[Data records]
>> BEGIN

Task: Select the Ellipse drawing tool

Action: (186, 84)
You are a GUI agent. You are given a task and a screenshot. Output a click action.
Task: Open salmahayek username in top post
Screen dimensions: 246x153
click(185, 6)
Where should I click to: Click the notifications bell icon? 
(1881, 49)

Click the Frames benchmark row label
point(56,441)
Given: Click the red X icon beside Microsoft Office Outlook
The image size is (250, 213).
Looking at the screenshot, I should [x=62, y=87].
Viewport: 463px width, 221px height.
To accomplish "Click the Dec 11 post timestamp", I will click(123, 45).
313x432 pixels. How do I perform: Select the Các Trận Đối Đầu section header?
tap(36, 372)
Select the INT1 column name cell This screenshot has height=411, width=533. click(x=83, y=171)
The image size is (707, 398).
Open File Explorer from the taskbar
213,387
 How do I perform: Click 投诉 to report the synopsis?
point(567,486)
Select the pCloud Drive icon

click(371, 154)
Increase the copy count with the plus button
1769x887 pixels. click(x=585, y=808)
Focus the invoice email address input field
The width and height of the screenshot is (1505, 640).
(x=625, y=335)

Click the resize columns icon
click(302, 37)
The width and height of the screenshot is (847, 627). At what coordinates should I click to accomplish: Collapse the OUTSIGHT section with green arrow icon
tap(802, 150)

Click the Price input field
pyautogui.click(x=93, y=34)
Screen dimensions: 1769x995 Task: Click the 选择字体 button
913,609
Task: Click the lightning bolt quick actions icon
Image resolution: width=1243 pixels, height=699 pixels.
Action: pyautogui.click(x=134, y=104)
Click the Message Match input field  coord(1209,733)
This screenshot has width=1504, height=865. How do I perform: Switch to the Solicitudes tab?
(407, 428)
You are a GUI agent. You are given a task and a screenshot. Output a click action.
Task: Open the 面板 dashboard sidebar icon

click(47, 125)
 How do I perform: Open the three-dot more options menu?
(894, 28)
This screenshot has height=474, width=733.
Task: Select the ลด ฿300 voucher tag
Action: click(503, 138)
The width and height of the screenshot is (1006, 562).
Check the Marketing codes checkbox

>> END

▶ _STATED TASK_: Swap every occurrence of "input field" in the material above for "text box", and reproduce all of the lines with nothing else altered.

▶ _REPLY TO THE EXERCISE_:
Task: Select the Ellipse drawing tool

Action: (186, 84)
You are a GUI agent. You are given a task and a screenshot. Output a click action.
Task: Open salmahayek username in top post
Screen dimensions: 246x153
click(185, 6)
Where should I click to: Click the notifications bell icon? 
(1881, 49)

Click the Frames benchmark row label
point(56,441)
Given: Click the red X icon beside Microsoft Office Outlook
The image size is (250, 213).
Looking at the screenshot, I should [x=62, y=87].
Viewport: 463px width, 221px height.
To accomplish "Click the Dec 11 post timestamp", I will click(123, 45).
313x432 pixels. How do I perform: Select the Các Trận Đối Đầu section header?
tap(36, 372)
Select the INT1 column name cell This screenshot has height=411, width=533. click(x=83, y=171)
The image size is (707, 398).
Open File Explorer from the taskbar
213,387
 How do I perform: Click 投诉 to report the synopsis?
point(567,486)
Select the pCloud Drive icon

click(371, 154)
Increase the copy count with the plus button
1769x887 pixels. click(x=585, y=808)
Focus the invoice email address text box
The width and height of the screenshot is (1505, 640).
(x=625, y=335)

Click the resize columns icon
click(302, 37)
The width and height of the screenshot is (847, 627). At what coordinates should I click to accomplish: Collapse the OUTSIGHT section with green arrow icon
tap(802, 150)

Click the Price text box
pyautogui.click(x=93, y=34)
Screen dimensions: 1769x995 Task: Click the 选择字体 button
913,609
Task: Click the lightning bolt quick actions icon
Image resolution: width=1243 pixels, height=699 pixels.
Action: pyautogui.click(x=134, y=104)
Click the Message Match text box  coord(1209,733)
This screenshot has width=1504, height=865. How do I perform: Switch to the Solicitudes tab?
(407, 428)
You are a GUI agent. You are given a task and a screenshot. Output a click action.
Task: Open the 面板 dashboard sidebar icon

click(47, 125)
 How do I perform: Open the three-dot more options menu?
(894, 28)
This screenshot has height=474, width=733.
Task: Select the ลด ฿300 voucher tag
Action: click(503, 138)
The width and height of the screenshot is (1006, 562).
Check the Marketing codes checkbox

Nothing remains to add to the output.